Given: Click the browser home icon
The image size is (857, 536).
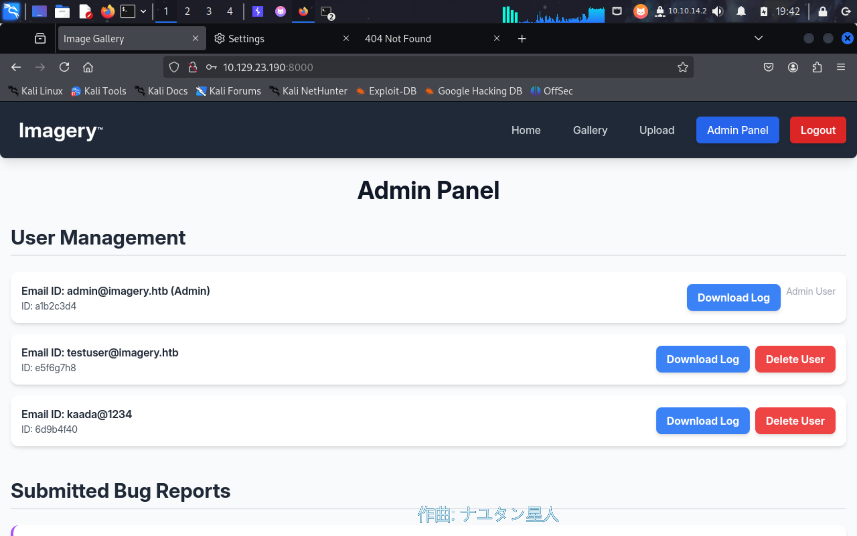Looking at the screenshot, I should point(88,67).
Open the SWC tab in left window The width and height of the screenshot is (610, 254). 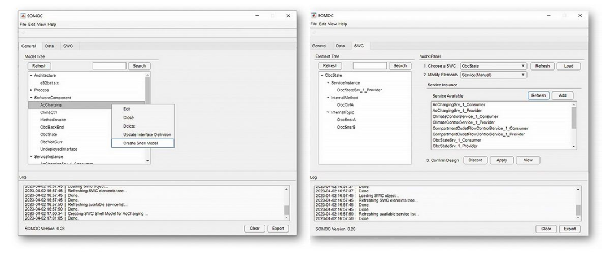coord(68,46)
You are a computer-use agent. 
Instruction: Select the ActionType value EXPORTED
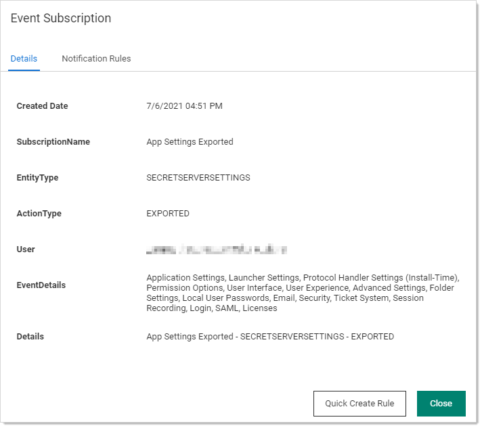168,214
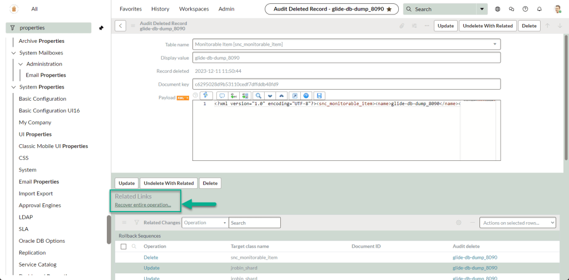The height and width of the screenshot is (280, 569).
Task: Open the help icon in Payload toolbar
Action: (x=306, y=96)
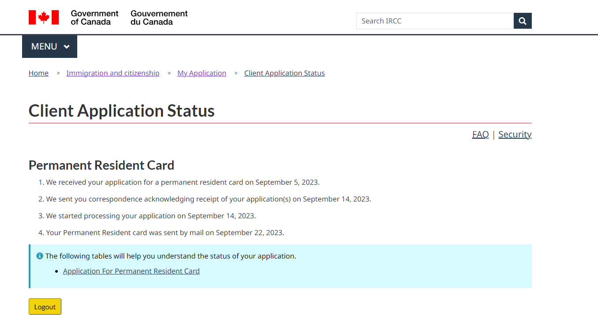The height and width of the screenshot is (331, 598).
Task: Click the blue info icon
Action: pyautogui.click(x=40, y=256)
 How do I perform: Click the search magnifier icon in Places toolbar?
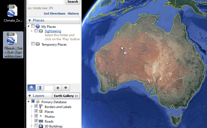(31, 88)
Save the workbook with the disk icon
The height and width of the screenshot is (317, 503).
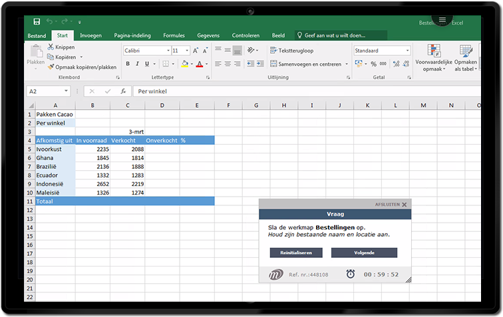click(36, 22)
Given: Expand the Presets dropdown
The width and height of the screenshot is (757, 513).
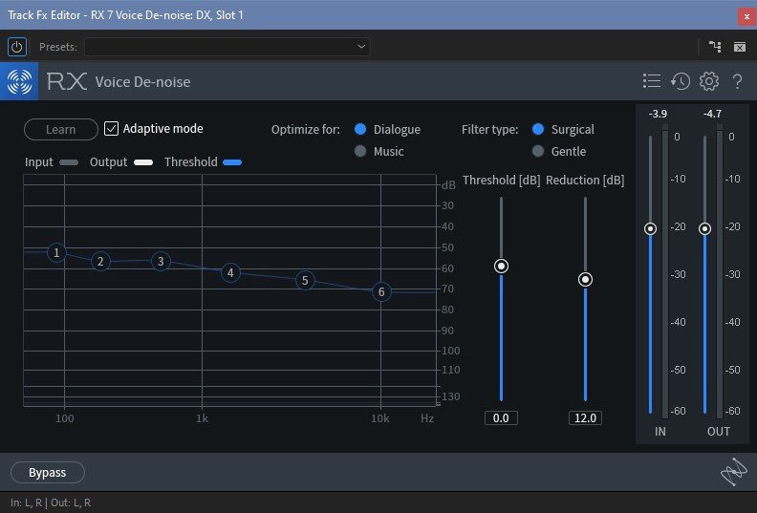Looking at the screenshot, I should coord(227,46).
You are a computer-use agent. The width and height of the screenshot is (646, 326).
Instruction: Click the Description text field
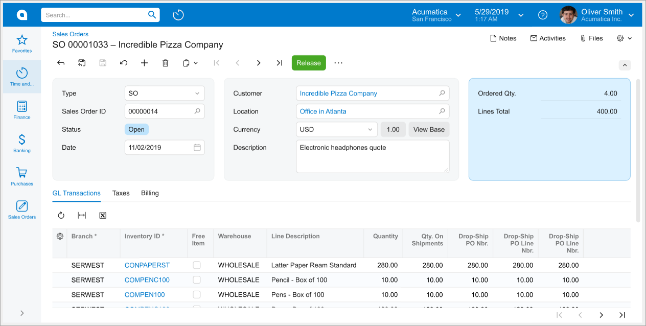[373, 156]
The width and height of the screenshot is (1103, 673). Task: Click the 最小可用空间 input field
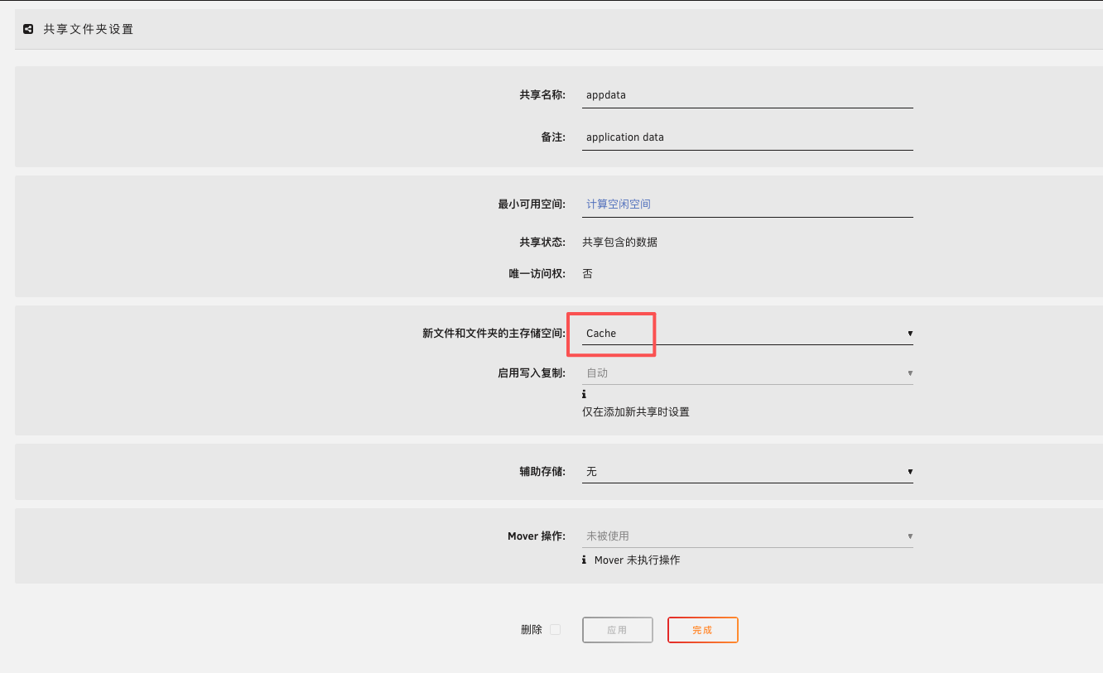pos(747,204)
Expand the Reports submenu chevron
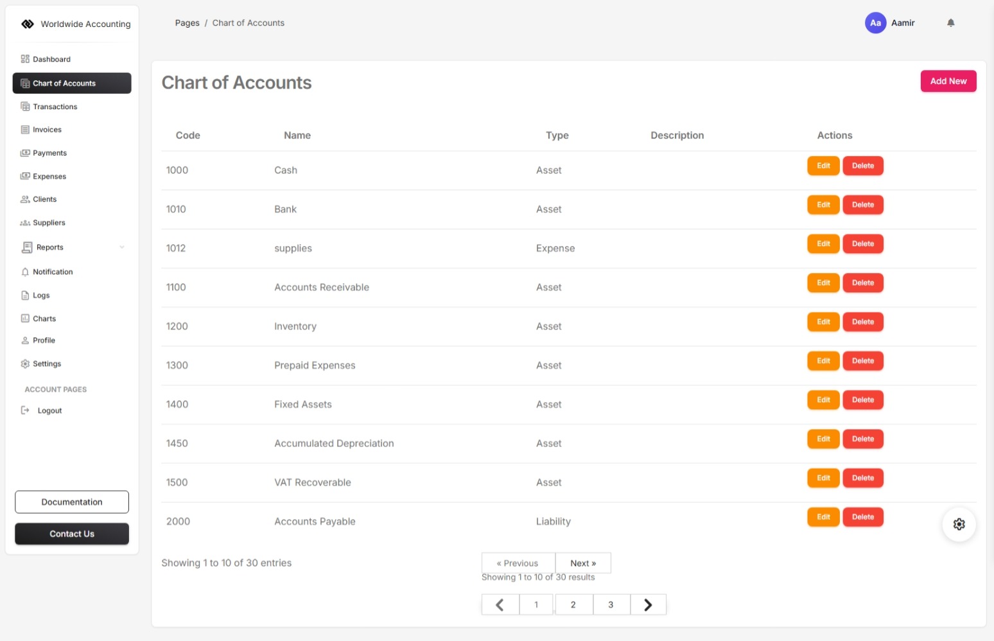This screenshot has width=994, height=641. pyautogui.click(x=122, y=247)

→ **DIRECTIONS**
Can you put the lines from the one containing "Given: Expand the Presets dropdown" through the end, both included, into a two-column CSV with the columns text and answer, one row per item? Quote each field, turn line breaks into spaces, and leave the pictures out.

→ **SOLUTION FOR THIS EXERCISE**
text,answer
"Given: Expand the Presets dropdown The width and height of the screenshot is (757, 513).","Looking at the screenshot, I should coord(227,46)."
"You are a computer-use agent. The width and height of the screenshot is (646, 326). Instruction: Click the Description text field","[373, 156]"
"The width and height of the screenshot is (1103, 673). Task: Click the 最小可用空间 input field","pos(747,204)"
"Expand the Reports submenu chevron","This screenshot has width=994, height=641. pyautogui.click(x=122, y=247)"